November 2009 Vol. 236 No. 11

From the Burner Tip

Measurement Matters: Improvements In Multiphase Flow Measurement

I was reviewing some recent columns and realized that I’ve been ranting about knowledge management and training programs for much of this year.

Knowledge management and workforce issues are important and should be kept at the forefront of our minds, but let’s get back to measurement technology.

It’s always a good idea to look at other industries and other segments of our industry. You may discover technologies that apply to what you’re doing. There’s an effort currently in the production measurement community to improve the state of the art of multiphase flow measurement. For high gas volume fractions, this is known as “wet gas measurement,” but I’ll lump it all together for this discussion. Let’s take a quick look at it.

Multiphase meters have been around since the early ’90s. Early applications were located topsides and complementary to test separators, but measurements were not generally accepted for fiscal allocation of commingled production. Later designs moved into the deepwater subsea environment. Perhaps the most notable early application of deepwater measurement (wet gas in this case) was the Canyon Express application. The Canyon Express experience showed that subsea metering for fiscal allocation of commingled production could be successful. However, it highlighted issues limiting widespread use of the technology in deepwater applications.

There are various designs of multiphase flow meters, but virtually all tend to use some sort of differential pressure measurement, usually a Venturi meter, to measure total mass flow rate, combined with other technologies, such as gamma radiation or electromagnetic methods, to determine the relative amounts of oil, water and gas.

The multiphase meter is an exciting solution to growing production measurement issues. Production is occurring in deeper and deeper waters, and with increasing tieback distances, calling traditional measurement by well-test into question. Furthermore, new developments commingled with older developments create a variety of royalty payment requirements and further complicate the allocation process. These issues create the need for accurate measurement at the wellhead and help to drive the development of subsea multiphase measurement technology.

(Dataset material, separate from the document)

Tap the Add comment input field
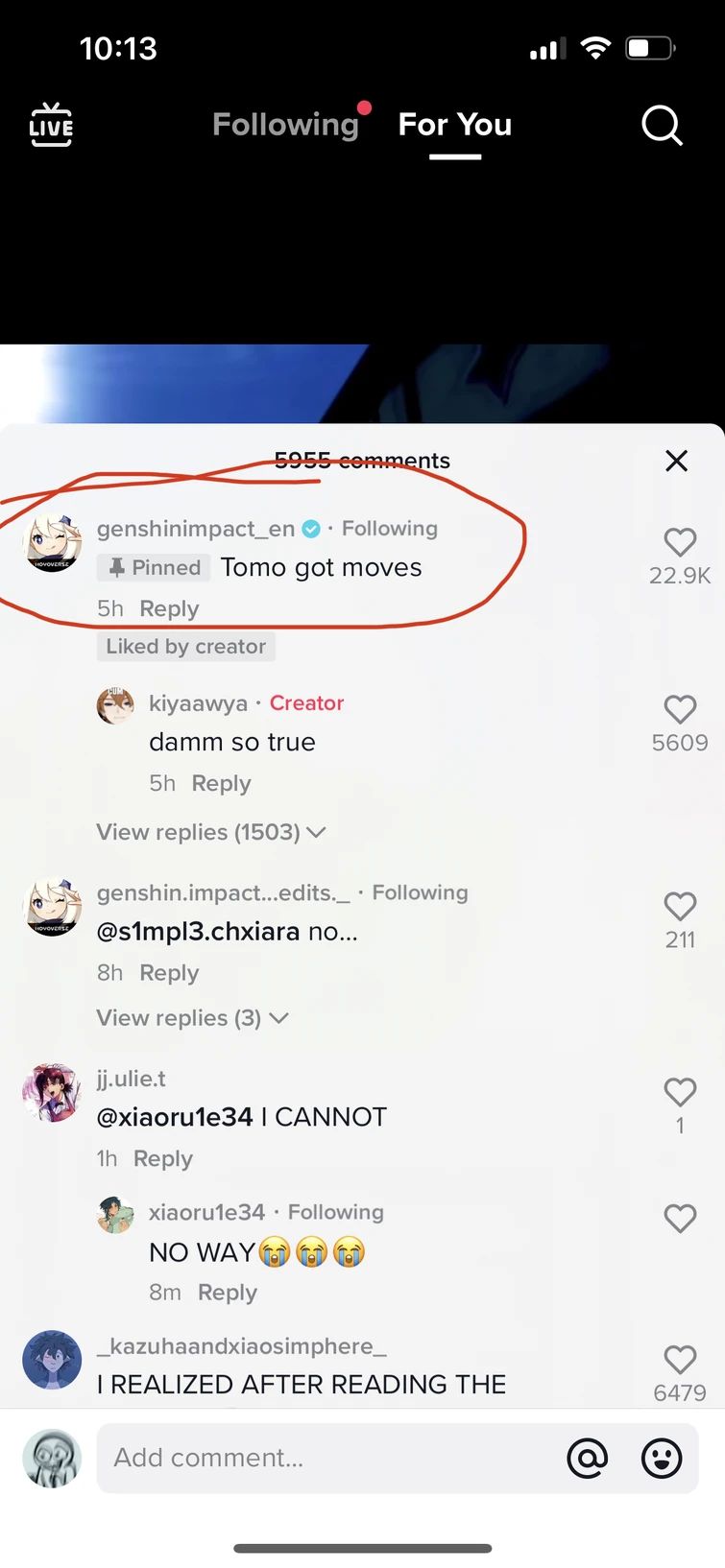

But applying this technology to the subsea environment presents some difficult challenges. For example, since subsea multiphase meters require fluid properties as input, variations in the input properties from the stream’s actual properties lead to errors in flow measurement. Ideally, one would monitor the properties at the meter and provide real time input. But we’re not there yet. In fact, subsea sampling isn’t really done except under very specialized circumstances. What about check measurement? How would an operator check to make sure the subsea meter’s measurement is realistic? Current applications use redundant instrumentation, and “by-difference” check measurement, but separate check measurement for verification isn’t available. Virtual Flow Meters, the use of live pressure and temperature measurements combined with flow modeling, are another topic for investigation. How accurate are they and how can they facilitate accurate subsea measurement? Another issue involves the effect of precipitates and other sources of deposition on the discharge coefficient of differential meters such as Venturi and Cone-type meters.

The production measurement community has formed a Joint Industry Project, in conjunction with the U.S. Department of Energy and the Research Partnership to Secure Energy for America (RPSEA – www.rpsea.org), to address these issues and others. The project is known as RPSEA Project DW1301, “Improvements to Deepwater Subsea Measurement.” Its objective is to improve the recovery from ultra-deepwater (depths greater than 5,000 feet) reservoirs. Achieving success in this project will have a major impact on the future development of deepwater petroleum resources for the United States. Without these solutions, reservoirs will be depleted in ways that leave millions of barrels of oil and MMBTUs of gas in the ground while the risk of revenue misallocation and lost royalties will remain high.

So how does this project impact the pipeline business? Discussions of the impact of hydrocarbon-saturated and water-saturated gas on pipeline operations have been going on for years. The RPSEA sampling research could lead to improved methods for sampling these saturated gases and other streams traditionally considered too difficult to accurately sample. Another example of the potential positive impact of this research on the pipeline community is the investigation into the use of Virtual Flow Meters.

Improvements in Virtual Flow Metering could lead to improvements in pipeline control and leak detection. The effect of fouling on the discharge coefficient of a production differential pressure meter may provide insight into deposition and fouling mechanisms that can be applied to traditional pipeline measurement technologies, like ultrasonic and orifice meters.

It’s a big industry with a lot going on right now. It’s hard to keep track of everything. Sometimes we tend to stay focused on our own industry segment. But there’s a lot to gain by exchanging ideas with others. Take advantage of networking opportunities. Venture out to conferences outside your industry segment. By tracking developments throughout the industry you may discover a new technology that, with a little creativity, might solve some technical issues you’re dealing with.

Special thanks to my business partners, Chip Letton and Jim Hall for their input.